March 25, 2013 ADVISORY

The market for antiques remains unchanged: weak and getting weaker. “Huh?” you say.

Yep, interest in antiques is getting weaker for most categories but there is still some sustained strength for specific niche categories, i.e. portrait miniatures, listed artists of some renown, 20th century moderne, vintage estate jewelry with design merit, and the noble metals. If you’re a geezer-in-training (like me), stop buying more crap!  …It is going to be worth less before you croak, not more. The opposite is true for you young whippersnappers. Buy! Buy! Buy! And if you have a lick of sense, buy only the best and dollar cost average your purchases the same way you do when you buy equities, bonds, and other instruments that don’t collect dust.

What we are experiencing in the antiques trade now is going to continue for another 20 years. Yep. Why? Because the Boomers are dumping all of their junk into the marketplace as they downsize from their McMansions to quarters that make sense: no stairs, no lawn mower, view of a park or lake somewhere warm with lower taxes. “Duh?” you grunt.
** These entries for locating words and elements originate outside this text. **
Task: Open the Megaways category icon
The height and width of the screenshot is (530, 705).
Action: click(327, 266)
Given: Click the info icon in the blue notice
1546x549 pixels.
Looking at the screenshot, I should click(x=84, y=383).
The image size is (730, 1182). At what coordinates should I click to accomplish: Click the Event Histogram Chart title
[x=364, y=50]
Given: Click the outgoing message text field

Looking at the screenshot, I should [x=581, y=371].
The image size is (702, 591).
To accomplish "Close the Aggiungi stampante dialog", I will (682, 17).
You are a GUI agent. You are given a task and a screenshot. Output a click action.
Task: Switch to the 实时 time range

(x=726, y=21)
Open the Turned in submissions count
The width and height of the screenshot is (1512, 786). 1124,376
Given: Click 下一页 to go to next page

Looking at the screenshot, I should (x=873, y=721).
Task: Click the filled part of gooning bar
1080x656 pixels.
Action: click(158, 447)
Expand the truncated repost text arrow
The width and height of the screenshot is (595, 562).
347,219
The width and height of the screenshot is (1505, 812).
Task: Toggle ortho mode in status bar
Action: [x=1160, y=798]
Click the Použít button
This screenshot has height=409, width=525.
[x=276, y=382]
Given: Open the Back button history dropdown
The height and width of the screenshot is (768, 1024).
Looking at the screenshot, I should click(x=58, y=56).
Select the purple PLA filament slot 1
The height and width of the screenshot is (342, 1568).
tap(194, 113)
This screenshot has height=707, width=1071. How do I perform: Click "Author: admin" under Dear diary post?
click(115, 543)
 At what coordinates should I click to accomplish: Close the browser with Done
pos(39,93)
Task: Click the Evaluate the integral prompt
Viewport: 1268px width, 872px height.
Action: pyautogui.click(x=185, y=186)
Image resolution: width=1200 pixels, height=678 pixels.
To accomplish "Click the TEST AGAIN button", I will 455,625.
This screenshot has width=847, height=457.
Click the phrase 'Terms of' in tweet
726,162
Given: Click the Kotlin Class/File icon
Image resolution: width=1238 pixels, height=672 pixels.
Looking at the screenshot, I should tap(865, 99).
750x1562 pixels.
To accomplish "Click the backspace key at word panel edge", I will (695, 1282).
Yes, Watson. Open your bleeding eyeballs and pay attention to what’s happening beyond your hood ornament for once in your life! The world is a-changing. If you do not adapt — go with the flow — then you will be left behind and the assets that you have accumulated over your lifetime will slowly erode your net asset value. Your estate will be diminished by your inaction. Get your act together, NOW!